WORK TO BE COMPLETED –
Print, with no pictures, the exact lines that run from the one containing "Open the three-dot chat options menu" through the last line of the material below, both ends included.

DATA FOR THE TASK –
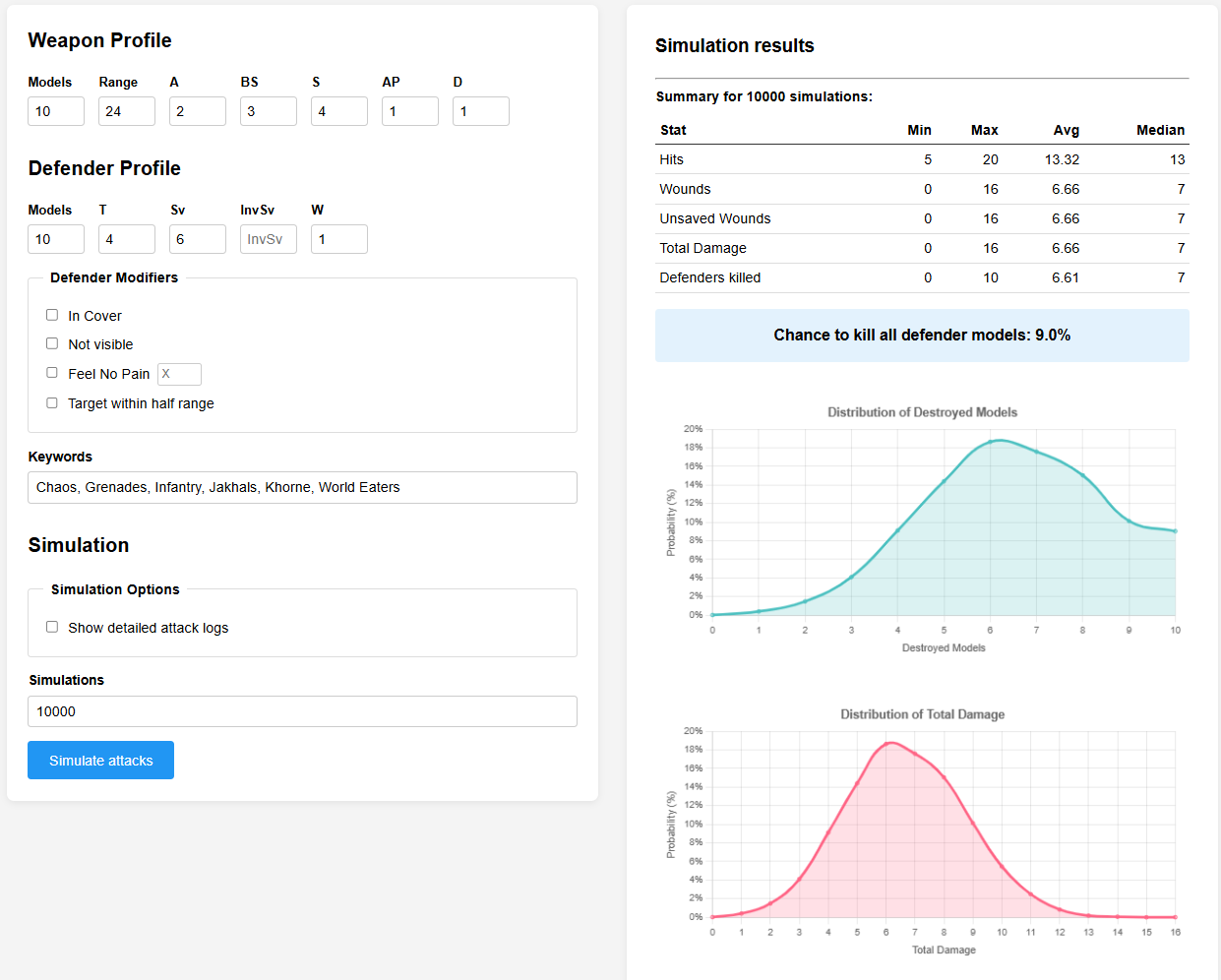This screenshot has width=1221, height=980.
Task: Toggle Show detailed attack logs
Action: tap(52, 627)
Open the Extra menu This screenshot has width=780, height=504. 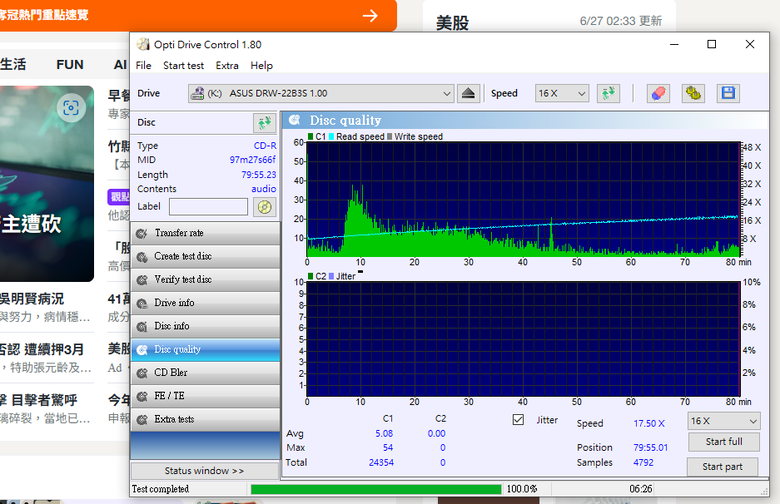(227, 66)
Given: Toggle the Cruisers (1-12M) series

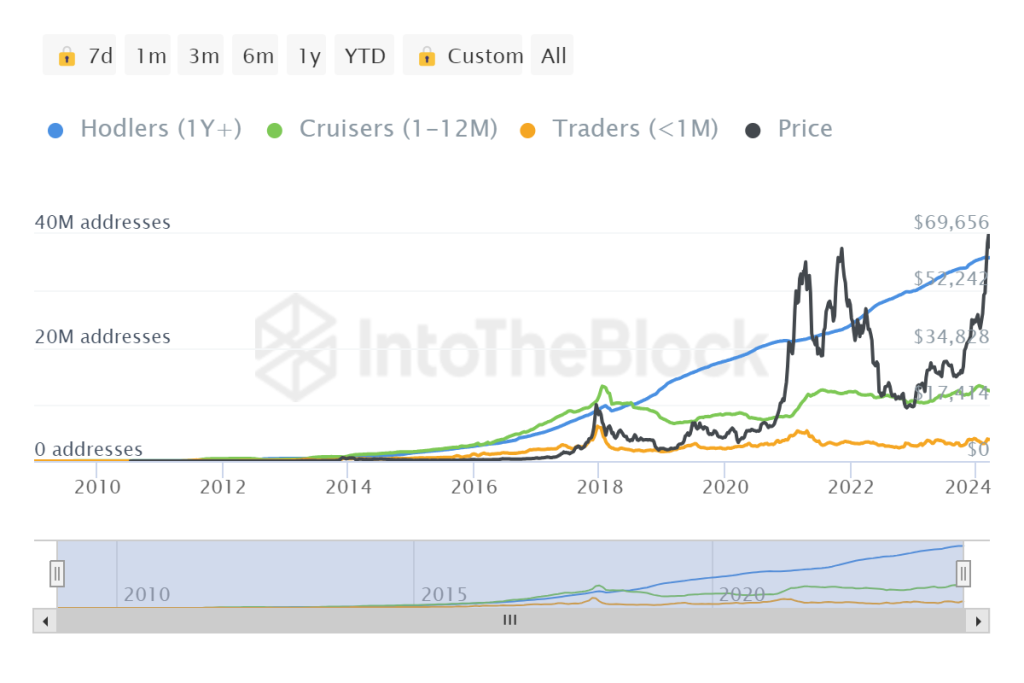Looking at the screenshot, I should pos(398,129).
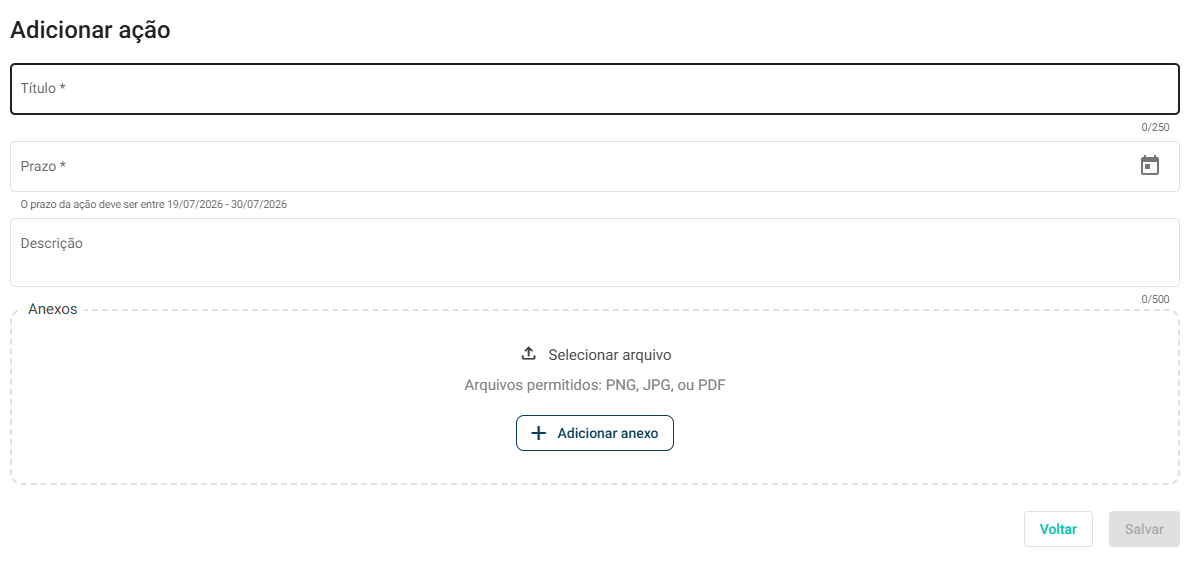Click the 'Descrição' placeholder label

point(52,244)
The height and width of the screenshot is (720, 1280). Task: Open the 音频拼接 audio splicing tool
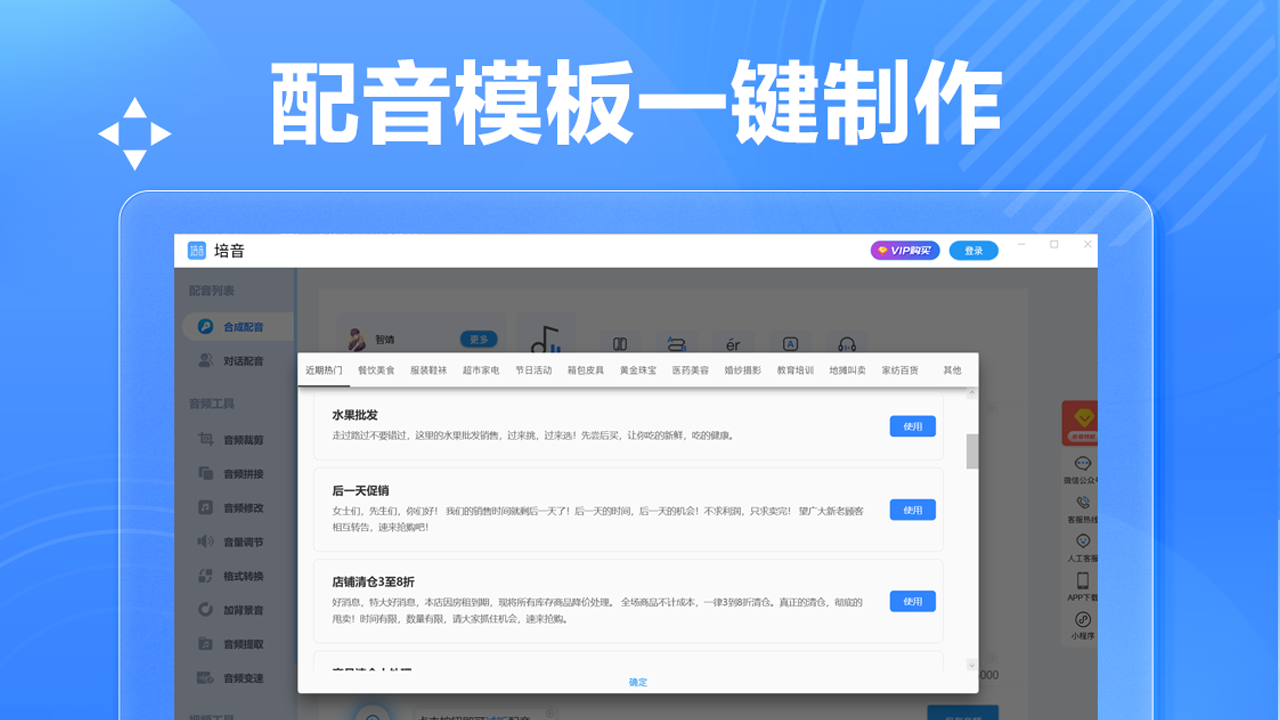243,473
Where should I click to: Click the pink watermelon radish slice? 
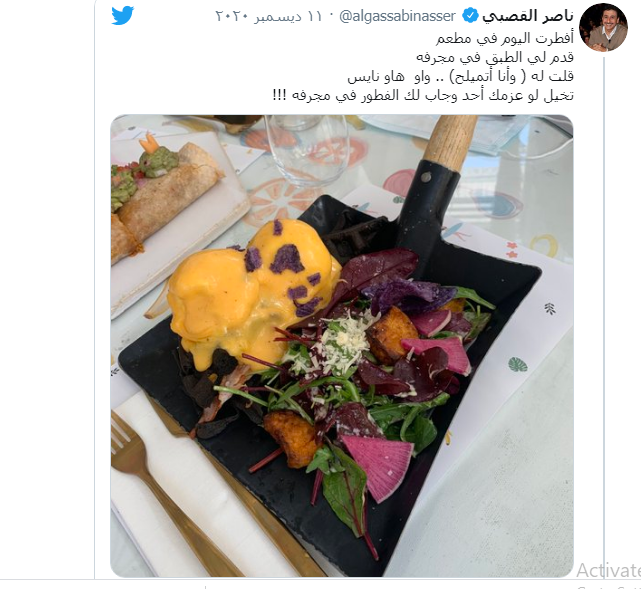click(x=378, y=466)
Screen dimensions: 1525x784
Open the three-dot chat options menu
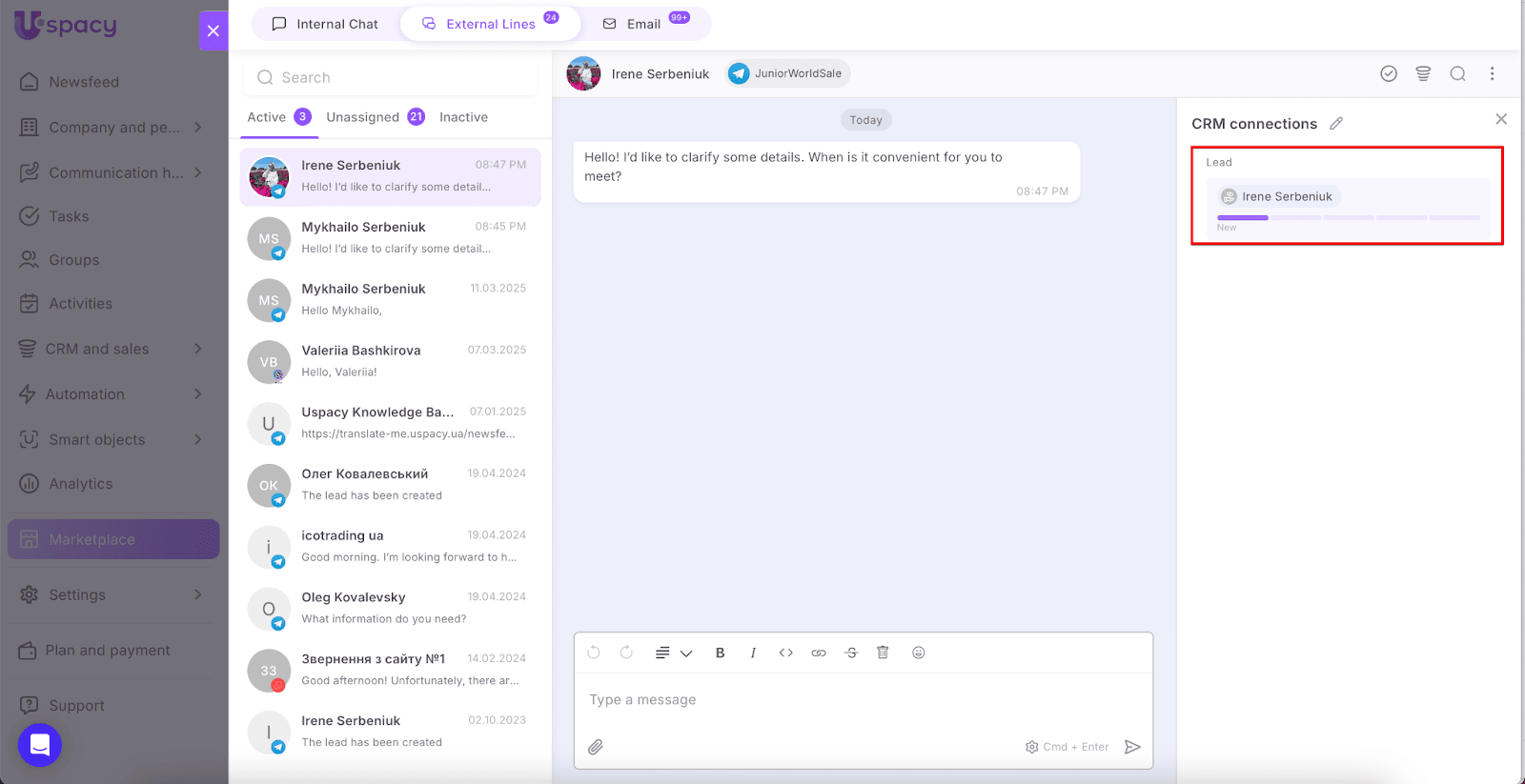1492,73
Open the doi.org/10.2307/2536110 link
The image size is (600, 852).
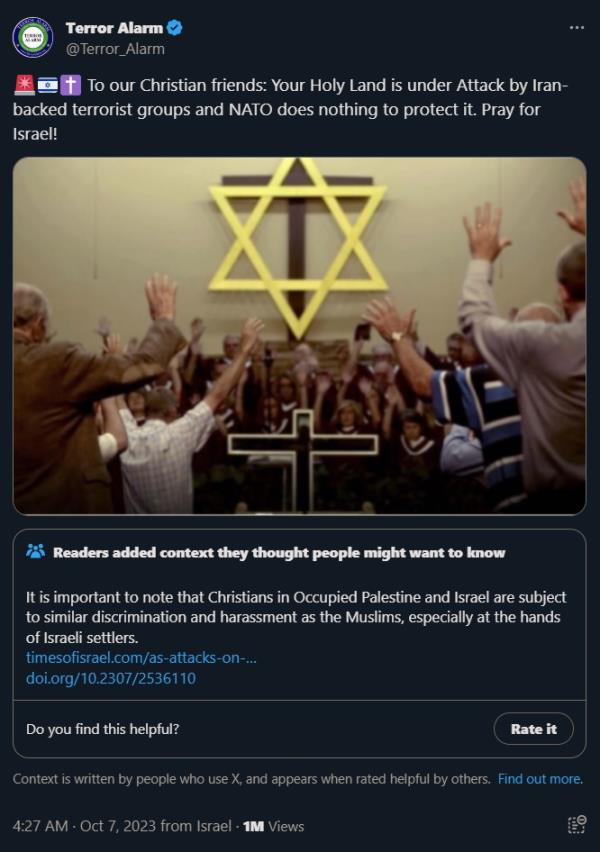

EXERCISE RESULT –
Open the three-dot chat options menu
1492,73
Open the doi.org/10.2307/2536110 link
The image size is (600, 852).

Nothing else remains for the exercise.